## Exercise data
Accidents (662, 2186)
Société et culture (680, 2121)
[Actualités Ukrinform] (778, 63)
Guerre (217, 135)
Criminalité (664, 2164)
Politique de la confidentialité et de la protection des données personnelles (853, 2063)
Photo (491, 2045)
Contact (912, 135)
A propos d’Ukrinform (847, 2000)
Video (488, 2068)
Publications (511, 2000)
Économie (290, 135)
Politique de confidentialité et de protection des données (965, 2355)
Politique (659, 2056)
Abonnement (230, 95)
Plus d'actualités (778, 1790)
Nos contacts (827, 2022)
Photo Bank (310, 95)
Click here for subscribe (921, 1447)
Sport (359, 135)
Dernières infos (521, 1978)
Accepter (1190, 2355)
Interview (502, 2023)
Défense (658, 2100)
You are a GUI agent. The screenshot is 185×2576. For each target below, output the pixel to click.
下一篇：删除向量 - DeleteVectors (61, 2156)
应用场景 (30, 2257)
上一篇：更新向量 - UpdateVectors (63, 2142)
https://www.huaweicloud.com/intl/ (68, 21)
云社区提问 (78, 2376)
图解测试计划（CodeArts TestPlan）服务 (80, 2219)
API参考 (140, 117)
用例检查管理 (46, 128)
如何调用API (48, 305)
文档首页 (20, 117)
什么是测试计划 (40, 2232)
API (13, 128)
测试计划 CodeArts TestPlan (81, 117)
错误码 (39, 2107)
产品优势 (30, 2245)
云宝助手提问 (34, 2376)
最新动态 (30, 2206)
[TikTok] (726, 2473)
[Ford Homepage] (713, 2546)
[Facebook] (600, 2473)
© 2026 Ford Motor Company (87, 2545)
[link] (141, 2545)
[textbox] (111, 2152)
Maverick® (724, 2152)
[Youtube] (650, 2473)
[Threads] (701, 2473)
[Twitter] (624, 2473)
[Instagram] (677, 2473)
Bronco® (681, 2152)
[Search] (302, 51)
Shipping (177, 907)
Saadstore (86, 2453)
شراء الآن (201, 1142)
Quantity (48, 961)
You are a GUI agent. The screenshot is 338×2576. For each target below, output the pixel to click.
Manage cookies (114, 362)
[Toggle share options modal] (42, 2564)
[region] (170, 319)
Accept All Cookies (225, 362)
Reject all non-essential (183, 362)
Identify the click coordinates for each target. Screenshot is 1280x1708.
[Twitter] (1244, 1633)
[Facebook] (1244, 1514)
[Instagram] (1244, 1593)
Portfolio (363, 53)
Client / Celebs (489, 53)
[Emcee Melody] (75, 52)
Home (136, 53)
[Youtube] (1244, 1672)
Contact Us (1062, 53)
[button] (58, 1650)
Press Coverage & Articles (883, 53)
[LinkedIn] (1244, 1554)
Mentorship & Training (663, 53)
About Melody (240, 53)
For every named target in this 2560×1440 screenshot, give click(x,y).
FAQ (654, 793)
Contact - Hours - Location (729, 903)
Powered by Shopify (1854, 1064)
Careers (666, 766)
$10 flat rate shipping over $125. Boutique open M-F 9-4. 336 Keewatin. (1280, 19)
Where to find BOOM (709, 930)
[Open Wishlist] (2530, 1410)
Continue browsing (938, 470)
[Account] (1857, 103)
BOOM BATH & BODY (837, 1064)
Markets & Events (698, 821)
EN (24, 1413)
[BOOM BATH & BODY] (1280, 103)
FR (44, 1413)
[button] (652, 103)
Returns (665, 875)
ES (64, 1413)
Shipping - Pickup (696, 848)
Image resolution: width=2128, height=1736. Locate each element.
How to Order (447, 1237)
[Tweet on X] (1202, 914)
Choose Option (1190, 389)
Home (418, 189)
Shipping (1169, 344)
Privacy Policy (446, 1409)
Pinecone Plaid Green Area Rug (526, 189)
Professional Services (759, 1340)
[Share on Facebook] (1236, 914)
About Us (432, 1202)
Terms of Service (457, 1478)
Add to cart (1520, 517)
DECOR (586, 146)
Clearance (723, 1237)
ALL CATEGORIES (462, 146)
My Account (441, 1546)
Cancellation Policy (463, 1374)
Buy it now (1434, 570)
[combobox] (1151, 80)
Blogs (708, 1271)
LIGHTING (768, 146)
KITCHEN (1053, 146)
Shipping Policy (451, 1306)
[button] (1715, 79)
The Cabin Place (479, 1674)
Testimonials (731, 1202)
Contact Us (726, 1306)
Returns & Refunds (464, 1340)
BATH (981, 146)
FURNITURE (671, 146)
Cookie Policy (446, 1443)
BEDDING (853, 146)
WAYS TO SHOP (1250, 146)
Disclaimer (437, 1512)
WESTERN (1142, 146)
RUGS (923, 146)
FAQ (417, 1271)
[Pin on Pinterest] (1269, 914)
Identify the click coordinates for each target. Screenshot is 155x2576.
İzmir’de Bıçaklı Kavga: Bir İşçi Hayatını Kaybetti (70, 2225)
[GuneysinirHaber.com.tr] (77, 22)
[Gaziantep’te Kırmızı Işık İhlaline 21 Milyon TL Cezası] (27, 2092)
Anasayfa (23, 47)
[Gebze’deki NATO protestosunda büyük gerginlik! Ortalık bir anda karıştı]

## Exercise brief
From the material above, retype precisely the lines between the line holding "Press Coverage & Articles (883, 53)" and the line holding "Careers (666, 766)", inclusive, and nothing beyond them.

## Response to this task
Press Coverage & Articles (883, 53)
[LinkedIn] (1244, 1554)
Mentorship & Training (663, 53)
About Melody (240, 53)
For every named target in this 2560×1440 screenshot, give click(x,y).
FAQ (654, 793)
Contact - Hours - Location (729, 903)
Powered by Shopify (1854, 1064)
Careers (666, 766)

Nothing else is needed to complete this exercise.